Look through the lines below and copy each one that includes "page".

○ ○ ○

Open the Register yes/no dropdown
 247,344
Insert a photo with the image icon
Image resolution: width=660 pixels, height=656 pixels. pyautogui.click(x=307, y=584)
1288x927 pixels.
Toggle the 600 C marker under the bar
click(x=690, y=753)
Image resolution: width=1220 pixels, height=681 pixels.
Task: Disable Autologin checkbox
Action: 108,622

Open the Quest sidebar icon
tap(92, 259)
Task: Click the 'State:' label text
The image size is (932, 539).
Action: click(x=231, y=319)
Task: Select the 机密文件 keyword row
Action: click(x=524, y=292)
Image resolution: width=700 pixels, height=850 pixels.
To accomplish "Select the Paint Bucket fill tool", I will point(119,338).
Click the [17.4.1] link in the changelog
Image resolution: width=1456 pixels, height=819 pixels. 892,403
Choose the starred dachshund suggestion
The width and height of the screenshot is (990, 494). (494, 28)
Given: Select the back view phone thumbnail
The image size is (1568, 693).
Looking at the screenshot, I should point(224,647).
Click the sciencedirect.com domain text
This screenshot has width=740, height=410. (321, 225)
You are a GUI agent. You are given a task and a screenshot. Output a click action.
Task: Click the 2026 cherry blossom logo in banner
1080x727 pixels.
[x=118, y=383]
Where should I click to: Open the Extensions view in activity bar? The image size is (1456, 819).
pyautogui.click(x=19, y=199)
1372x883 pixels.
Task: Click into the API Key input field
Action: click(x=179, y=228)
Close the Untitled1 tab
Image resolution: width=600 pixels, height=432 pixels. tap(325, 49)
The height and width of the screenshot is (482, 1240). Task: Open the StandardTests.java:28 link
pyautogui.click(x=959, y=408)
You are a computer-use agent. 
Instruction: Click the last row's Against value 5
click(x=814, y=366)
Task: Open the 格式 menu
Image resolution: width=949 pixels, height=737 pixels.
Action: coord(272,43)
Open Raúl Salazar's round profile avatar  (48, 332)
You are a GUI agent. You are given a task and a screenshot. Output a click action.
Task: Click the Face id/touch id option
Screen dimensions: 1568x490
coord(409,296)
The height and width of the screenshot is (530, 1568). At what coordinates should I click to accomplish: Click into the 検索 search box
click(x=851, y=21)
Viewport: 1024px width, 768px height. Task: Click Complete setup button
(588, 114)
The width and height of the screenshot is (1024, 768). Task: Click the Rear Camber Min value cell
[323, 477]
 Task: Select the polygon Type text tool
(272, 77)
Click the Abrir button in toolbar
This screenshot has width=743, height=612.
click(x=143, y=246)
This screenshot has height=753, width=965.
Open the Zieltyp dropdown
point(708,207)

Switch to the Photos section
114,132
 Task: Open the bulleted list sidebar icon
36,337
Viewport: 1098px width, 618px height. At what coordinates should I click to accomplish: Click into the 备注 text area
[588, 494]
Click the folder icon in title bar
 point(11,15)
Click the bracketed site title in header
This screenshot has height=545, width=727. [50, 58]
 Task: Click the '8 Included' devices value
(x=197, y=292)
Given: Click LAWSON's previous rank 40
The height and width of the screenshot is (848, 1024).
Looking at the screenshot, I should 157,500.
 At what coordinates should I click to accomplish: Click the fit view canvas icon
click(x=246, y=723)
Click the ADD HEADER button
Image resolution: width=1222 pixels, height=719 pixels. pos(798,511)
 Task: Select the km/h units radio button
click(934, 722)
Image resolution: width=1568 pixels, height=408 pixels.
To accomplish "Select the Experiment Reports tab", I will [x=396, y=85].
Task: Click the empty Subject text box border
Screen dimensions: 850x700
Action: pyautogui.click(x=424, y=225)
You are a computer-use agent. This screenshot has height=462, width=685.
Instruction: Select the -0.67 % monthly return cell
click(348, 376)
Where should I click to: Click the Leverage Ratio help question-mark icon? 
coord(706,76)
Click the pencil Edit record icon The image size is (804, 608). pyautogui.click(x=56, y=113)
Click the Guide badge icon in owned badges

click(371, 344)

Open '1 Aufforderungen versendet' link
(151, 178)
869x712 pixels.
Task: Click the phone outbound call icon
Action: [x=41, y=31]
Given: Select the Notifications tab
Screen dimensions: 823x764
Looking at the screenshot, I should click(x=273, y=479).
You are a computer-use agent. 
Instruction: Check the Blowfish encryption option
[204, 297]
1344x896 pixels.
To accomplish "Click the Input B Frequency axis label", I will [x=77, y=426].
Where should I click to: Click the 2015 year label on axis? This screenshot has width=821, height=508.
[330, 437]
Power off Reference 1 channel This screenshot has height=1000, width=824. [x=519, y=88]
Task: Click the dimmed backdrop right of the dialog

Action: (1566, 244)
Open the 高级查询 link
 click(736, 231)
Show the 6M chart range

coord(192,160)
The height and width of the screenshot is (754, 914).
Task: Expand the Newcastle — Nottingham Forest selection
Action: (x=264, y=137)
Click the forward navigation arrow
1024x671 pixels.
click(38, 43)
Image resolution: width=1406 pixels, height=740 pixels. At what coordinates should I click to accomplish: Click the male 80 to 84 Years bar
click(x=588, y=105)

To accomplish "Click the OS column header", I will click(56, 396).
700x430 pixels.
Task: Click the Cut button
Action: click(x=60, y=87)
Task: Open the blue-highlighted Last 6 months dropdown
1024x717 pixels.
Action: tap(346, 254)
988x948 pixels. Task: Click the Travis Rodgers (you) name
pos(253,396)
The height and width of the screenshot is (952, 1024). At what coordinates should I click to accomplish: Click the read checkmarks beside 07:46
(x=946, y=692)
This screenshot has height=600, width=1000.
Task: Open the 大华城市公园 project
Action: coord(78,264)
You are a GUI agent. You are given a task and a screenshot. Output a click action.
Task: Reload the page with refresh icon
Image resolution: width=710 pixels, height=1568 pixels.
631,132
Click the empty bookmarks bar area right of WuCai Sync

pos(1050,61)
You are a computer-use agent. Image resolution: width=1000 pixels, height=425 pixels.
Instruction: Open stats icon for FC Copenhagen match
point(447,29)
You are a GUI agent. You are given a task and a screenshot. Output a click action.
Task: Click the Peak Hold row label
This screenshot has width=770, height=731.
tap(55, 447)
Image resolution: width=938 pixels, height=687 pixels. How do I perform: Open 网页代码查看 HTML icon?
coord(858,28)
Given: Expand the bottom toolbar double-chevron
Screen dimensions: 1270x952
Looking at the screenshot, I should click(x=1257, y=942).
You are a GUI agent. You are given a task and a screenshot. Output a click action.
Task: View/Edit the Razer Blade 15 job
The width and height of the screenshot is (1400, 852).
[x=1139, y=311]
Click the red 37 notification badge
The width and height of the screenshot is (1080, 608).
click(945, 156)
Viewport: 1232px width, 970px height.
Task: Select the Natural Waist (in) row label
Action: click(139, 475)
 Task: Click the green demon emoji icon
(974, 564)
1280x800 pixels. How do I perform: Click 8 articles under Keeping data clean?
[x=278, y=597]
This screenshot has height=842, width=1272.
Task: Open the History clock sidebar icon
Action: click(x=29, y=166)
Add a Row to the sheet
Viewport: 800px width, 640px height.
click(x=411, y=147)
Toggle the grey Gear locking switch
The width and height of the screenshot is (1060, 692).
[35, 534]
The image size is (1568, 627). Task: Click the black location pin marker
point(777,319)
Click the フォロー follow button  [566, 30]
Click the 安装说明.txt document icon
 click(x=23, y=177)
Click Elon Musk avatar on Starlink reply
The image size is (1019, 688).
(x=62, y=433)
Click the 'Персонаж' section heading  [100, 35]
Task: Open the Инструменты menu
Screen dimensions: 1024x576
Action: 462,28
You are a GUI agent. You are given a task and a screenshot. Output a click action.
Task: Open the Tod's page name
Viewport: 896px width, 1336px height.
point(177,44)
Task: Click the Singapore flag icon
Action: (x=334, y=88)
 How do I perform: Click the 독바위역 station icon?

○ ○ ○

Finished exercise
Task: Reload the page with refresh icon
Task: Open the Tod's page name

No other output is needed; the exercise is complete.